A valve on a large heating and hot water pipe burst, sending water through the emergency care, radiation and outpatient areas from 8.20am.
Equipment was being tested last night, and the extent of any damage and how much it will cost to repair had not been assessed.
A contractor who had been working on renovations on the hospital's first floor was treated in the emergency department for minor hot water burns.
The North Shore's acting deputy chief fire officer, Mike McEnaney, said about 40 firefighters from as far away as Ponsonby helped pump water away.
The affected pipe was needed for heating and hot water supplies, sparking immediate action in the special care baby unit, where vulnerable infants need to be kept at precise temperatures.
Staff gathered portable heaters and installed them in the unit.
Hospital personnel said any change in temperature was minor.
Hot water supplies were back to normal within hours, and patients were largely unaffected.
Standing with the aid of crutches outside the outpatients department, Charlotte Clifford, 17, said staff had just started a scan on her pelvis and back, which she broke in a car crash seven weeks ago.
"It was really weird.
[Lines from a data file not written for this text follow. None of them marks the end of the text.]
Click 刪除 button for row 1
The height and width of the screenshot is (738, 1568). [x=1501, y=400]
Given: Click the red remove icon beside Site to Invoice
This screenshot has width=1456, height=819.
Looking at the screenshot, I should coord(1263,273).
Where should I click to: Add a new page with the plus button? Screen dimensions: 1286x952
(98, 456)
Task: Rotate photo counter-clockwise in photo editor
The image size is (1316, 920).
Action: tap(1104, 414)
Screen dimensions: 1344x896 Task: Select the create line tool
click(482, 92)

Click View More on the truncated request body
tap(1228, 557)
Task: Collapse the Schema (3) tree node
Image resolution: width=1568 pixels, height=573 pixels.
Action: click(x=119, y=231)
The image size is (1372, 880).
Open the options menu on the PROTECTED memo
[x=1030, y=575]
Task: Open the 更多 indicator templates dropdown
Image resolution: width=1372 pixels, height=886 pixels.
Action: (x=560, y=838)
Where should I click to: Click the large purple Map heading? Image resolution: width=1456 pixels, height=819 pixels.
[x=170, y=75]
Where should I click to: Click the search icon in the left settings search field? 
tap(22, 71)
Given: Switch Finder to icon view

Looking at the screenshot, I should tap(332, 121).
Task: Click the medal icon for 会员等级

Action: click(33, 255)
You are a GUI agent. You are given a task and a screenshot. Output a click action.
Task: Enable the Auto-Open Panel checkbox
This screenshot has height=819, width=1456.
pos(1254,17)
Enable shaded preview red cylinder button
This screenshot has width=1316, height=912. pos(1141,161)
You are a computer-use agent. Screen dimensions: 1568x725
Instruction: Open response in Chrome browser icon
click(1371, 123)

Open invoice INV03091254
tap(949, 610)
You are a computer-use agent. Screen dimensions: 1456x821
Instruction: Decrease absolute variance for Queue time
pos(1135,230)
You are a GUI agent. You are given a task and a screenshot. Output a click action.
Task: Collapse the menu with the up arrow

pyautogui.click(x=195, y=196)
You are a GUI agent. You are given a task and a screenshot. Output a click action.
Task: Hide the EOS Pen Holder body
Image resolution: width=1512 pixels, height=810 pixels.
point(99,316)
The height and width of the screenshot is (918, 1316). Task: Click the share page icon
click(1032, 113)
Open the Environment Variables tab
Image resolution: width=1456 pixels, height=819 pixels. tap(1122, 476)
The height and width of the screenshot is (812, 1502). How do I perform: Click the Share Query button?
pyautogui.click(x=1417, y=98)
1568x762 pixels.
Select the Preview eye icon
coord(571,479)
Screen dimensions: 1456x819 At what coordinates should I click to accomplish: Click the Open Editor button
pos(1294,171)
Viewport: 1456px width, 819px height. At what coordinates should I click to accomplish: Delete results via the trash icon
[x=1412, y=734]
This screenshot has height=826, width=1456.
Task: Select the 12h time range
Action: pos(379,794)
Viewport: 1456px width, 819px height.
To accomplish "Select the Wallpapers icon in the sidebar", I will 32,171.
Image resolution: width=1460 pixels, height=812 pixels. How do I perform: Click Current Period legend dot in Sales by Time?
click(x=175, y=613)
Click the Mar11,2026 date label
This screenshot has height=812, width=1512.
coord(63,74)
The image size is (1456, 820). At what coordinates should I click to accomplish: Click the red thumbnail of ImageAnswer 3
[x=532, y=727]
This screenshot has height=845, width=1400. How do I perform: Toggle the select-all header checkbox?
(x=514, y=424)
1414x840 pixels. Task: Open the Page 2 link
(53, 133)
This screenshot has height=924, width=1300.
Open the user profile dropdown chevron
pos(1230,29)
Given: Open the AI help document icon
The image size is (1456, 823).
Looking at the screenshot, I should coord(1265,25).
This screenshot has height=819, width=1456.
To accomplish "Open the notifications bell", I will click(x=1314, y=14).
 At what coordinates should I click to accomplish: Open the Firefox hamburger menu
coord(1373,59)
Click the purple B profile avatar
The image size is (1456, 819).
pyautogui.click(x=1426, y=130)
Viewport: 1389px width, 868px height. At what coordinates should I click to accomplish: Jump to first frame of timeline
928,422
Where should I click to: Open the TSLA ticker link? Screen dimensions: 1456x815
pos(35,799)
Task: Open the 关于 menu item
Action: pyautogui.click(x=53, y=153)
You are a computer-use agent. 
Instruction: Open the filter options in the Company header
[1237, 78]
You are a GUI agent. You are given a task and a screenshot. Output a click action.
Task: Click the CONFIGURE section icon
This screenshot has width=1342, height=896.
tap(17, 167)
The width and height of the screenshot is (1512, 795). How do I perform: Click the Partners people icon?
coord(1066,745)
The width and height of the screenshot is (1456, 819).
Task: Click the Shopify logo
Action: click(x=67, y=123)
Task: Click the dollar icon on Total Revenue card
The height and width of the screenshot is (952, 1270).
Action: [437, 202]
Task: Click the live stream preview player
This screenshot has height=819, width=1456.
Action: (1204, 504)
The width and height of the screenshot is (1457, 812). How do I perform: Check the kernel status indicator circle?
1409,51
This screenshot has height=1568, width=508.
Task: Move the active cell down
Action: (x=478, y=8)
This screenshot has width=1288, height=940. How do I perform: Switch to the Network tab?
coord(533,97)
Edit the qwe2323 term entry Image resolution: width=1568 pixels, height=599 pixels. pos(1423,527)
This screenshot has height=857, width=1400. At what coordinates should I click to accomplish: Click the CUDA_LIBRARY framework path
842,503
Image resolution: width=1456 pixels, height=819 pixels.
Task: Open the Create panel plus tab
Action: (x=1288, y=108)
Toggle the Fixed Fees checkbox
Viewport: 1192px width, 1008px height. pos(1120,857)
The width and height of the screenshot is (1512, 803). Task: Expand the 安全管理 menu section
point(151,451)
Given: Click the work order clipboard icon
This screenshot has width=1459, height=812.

I was in the tunnel thing and I saw water running down the wall ... They said, 'We're going to have to get you out. The place is flooded'."
Ms Clifford said rubbish bins were being used to collect water dripping down in hallways as patients were evacuated.
Surgeons completed operations, but delayed starting any more non-urgent surgery until early afternoon.
Twenty-six emergency patients were moved to another ward, but 12 others did not have to be shifted because they were in unaffected areas.
Outpatients, many on crutches or wearing plaster casts and one wrapped in a blanket, waited outside for about 30 minutes.
Waitemata District Health Board spokeswoman Bryony Hilless said North Shore Hospital staff were sent to Waitakere Hospital to help treat transferred patients.
Mrs Hilless said the equipment of most concern was the multi-million-dollar CT scanner.
But it appeared to have escaped any damage.
Outpatient services resumed by midday, and by 3pm the hospital was accepting surgical, orthopaedic and gynaecological patients by ambulance if they were referred by doctors.
Radiology services were limited but general x-ray and ultrasound services were back to normal.
Medical patients were still being diverted to Waitakere Hospital yesterday evening.
A St John Ambulance spokesman said patient care was not compromised as a result of the flood.
But the incident was "stretching us a bit" because of the extra time needed to go to other hospitals.
He said all patients aged under 15 in the Waitemata and Auckland boards' districts were taken to the Starship to help alleviate the burden.
Wash-out
* A main heating and hot water pipe at the North Shore Hospital ruptured yesterday morning.
* Water flooded through the emergency care, radiation and outpatient areas.
* Staff and patients were evacuated and ambulances were diverted.